‘Ceasefire Saved Pakistan Air Force In 1965 War’
- Had the 1965 Indo-Pak war continued for some more days, as the then IAF chief, Air Marshal Arjan Singh, thought, India would have completely destroyed Pakistani Air Force as they were not able to sustain their tactical operations. But then Prime Minister Lal Bahadur Shashtri was under enormous international pressure to accept the ceasefire.
- Air Marshal Bharat Kumar (Retd.) shared these views while speaking at the concluding day of the three-day Military Literature Festival here on Sunday during a panel discussion on “Air power lessons learnt from the 1965 war and their implementation”.
- Focusing on the loss of Indian aircraft while on ground, especially in Pathankot air base, he added, “We were actually caught off guard. Nobody was expecting the war to start on September 1.”
- Another panellist Jagan Pilarisetti, who is author of books on 1965 war and Bangladesh war, said the 1965 war was a self-restricted envelope in which India conducted operations.
- There were restrictions like not to attack Pakistan airfields and not to retaliate against Pakistan in the eastern sector. “We also said let’s not attack the Peshawar airfield till the second week of the war. Transport aircraft were not used as bombers and India fought small tactical actions over a small area,” he added.
- Agreeing that restrictions in the 1965 war were not justified, Air Marshal Kumar said, “Post Kutch invasion by Pakistan (in April 1965), there were discussions between the then air chief, Air Marshal Arjan Singh, defence minister and the Prime Minister.
- There was a lot of reluctance on their part to permit the Air Force to be used in the manner as the services felt the best way to do.” But the panellists agreed in unison that India learnt lessons from the weakness in the 1965 war and in the 1971 Indo-Pak war there was no restrictions and the entire Air Force was used for operations.

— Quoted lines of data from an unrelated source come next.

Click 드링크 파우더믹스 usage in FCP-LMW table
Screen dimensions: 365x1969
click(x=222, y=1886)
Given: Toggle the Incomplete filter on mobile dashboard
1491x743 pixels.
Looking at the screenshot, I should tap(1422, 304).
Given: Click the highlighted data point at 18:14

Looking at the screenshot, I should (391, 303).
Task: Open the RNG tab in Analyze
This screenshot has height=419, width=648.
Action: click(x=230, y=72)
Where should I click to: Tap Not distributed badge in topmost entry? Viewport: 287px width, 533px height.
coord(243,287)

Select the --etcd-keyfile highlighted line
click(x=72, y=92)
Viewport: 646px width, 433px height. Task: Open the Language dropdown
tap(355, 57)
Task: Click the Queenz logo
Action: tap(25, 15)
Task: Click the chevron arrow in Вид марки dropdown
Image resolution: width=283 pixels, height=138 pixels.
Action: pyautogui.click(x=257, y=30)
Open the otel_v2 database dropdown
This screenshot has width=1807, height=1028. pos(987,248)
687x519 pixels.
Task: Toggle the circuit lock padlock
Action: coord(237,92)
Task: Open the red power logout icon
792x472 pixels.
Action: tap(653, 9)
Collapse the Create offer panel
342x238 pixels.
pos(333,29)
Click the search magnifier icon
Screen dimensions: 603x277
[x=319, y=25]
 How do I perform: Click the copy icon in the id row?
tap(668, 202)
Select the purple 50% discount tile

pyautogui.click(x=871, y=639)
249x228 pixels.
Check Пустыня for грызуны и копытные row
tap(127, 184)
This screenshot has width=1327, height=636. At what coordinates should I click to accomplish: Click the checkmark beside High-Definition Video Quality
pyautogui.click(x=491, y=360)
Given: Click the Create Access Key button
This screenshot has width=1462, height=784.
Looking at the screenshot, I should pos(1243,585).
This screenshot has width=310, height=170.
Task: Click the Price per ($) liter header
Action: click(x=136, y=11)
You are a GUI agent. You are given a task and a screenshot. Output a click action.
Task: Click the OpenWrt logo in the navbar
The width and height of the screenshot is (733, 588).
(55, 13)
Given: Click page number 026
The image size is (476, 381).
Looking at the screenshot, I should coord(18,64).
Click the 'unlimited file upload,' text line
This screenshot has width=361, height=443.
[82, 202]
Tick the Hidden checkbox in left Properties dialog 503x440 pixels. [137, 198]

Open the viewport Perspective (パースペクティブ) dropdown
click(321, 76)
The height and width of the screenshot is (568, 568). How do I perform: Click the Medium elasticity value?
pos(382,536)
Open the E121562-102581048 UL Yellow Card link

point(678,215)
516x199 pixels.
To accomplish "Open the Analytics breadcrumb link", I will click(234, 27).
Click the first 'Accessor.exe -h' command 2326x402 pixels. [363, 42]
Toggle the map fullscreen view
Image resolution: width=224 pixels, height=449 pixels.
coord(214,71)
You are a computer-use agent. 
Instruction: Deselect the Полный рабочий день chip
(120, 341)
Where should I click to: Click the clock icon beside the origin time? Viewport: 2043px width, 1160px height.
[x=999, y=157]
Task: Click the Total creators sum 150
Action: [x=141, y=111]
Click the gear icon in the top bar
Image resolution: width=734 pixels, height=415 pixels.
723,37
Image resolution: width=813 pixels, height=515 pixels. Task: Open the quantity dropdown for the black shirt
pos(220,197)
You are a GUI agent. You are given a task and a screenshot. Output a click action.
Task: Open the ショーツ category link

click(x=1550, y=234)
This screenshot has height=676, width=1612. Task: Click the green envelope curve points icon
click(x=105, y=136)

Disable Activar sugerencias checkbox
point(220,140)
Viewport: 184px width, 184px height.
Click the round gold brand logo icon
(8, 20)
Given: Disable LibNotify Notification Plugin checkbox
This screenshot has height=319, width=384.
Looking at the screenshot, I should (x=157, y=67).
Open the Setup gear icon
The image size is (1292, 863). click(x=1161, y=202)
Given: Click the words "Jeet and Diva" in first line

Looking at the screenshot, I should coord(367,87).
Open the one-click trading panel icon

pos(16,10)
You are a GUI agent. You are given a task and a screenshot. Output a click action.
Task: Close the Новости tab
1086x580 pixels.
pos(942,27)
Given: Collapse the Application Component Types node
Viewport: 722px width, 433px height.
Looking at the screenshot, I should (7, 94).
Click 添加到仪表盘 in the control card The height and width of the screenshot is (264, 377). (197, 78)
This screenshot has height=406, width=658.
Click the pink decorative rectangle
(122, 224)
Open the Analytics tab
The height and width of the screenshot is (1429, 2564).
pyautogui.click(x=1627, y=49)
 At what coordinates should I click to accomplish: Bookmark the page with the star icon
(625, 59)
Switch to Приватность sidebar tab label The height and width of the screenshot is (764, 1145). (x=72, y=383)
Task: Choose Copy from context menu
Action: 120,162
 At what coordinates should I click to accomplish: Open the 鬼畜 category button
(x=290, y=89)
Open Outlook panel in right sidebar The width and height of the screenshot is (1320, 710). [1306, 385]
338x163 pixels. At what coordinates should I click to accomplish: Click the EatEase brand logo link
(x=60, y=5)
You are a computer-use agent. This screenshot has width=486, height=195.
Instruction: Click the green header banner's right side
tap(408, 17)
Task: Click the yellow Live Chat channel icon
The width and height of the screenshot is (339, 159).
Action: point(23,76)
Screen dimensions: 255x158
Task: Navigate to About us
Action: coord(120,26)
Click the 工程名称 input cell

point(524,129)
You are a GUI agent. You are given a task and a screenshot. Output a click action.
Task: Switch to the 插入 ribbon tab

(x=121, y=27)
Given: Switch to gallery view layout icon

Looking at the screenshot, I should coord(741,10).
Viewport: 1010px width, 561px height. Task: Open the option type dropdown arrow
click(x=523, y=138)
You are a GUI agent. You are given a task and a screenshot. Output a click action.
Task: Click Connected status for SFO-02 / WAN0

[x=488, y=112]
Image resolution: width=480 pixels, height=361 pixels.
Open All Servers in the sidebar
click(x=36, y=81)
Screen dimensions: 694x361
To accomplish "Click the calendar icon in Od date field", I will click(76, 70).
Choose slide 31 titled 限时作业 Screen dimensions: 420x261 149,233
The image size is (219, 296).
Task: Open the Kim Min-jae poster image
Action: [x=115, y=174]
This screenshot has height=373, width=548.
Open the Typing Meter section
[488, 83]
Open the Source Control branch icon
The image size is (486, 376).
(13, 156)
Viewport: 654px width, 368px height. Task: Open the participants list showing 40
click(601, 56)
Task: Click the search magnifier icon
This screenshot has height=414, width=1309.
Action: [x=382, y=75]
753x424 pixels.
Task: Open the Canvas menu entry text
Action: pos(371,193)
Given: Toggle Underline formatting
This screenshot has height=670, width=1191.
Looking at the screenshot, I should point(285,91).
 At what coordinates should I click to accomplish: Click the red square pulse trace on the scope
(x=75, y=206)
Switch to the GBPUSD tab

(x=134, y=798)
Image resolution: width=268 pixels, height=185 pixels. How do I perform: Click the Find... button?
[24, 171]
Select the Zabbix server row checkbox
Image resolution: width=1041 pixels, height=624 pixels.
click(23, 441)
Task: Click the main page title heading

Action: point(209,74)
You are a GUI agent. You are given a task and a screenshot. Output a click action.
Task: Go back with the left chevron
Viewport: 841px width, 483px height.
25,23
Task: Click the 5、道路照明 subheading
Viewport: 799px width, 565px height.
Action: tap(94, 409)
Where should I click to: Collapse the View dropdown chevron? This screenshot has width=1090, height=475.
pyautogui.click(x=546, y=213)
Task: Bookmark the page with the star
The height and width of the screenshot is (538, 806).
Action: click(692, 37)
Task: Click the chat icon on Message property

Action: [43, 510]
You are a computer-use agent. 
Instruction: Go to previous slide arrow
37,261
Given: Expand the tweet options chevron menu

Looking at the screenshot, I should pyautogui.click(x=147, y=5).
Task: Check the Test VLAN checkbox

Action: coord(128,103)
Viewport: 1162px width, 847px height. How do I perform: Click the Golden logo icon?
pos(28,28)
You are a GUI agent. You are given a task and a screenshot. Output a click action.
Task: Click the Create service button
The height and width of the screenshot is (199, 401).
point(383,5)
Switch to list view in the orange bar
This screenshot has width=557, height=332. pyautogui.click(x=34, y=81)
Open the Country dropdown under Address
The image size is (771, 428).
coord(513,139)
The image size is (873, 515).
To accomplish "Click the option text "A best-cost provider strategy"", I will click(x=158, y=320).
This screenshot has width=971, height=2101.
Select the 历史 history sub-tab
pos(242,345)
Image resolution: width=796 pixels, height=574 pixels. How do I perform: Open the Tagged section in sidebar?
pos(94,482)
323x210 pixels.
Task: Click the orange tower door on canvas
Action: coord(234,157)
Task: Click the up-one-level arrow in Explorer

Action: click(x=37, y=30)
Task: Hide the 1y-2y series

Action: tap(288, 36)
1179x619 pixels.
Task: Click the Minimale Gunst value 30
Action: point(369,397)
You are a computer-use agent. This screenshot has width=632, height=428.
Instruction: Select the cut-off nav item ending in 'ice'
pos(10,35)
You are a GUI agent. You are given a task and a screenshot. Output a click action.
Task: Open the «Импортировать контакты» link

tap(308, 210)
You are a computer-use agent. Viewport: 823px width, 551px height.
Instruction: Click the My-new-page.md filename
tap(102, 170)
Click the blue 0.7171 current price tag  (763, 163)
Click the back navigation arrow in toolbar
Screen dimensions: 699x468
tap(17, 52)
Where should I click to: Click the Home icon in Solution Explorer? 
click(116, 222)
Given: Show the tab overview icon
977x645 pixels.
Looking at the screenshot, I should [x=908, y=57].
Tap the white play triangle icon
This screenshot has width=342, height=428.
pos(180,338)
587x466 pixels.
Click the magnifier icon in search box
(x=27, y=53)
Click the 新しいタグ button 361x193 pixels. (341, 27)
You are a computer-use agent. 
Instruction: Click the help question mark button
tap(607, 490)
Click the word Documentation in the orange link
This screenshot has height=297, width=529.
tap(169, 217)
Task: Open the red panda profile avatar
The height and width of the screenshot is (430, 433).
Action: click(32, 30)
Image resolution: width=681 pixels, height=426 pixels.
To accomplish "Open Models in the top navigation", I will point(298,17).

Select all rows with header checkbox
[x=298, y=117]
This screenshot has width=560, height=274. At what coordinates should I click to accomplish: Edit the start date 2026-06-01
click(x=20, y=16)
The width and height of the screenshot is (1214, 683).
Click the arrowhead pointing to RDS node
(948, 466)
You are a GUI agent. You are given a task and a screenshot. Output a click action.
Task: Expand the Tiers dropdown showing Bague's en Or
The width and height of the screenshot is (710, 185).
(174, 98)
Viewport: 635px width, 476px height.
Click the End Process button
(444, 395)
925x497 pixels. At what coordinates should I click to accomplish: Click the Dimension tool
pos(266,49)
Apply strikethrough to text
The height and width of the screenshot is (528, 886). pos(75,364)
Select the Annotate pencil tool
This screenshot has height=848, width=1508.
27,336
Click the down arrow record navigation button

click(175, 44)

- The war, which started on September 1, 1965, lasted for 23 days in which over 3,000 Indian defence personnel were killed and around 2,500 on Pakistani soil.
- The Indian Air Force had to settle with a loss of 65 aircraft, half of them on the ground, and 28 air warriors were either killed or taken prisoners of war. Whereas Pakistan Air Force lost 20 aircraft.
- Focusing on the air defence aspects in the 1965 war, Group Capt R S Chhatwal (Retd) said that India was lacking ample quality radars and the Pakistani defence forces had advanced air defence. “Even their pilots were well trained by the US,” he added.
- Air-Vice Marshal Manmohan Bahadur (Retd), fellow at the Centre for Air Power Studies, spoke on the important role played by helicopters and transport aircraft during the war. On the use of unmanned air vehicles (UAVs) in such operations in future, he opined that it could not be left alone to the UAVs to decide tactical operations to avoid disasters. Rather the such machines should be directed and controlled by men only.
- Pushpinder Singh, an author on defence matters, focused on the need to upgrade our forces, skills and equipment with the time. “Pakistani Air Force has also honed their skills in the past,” he added.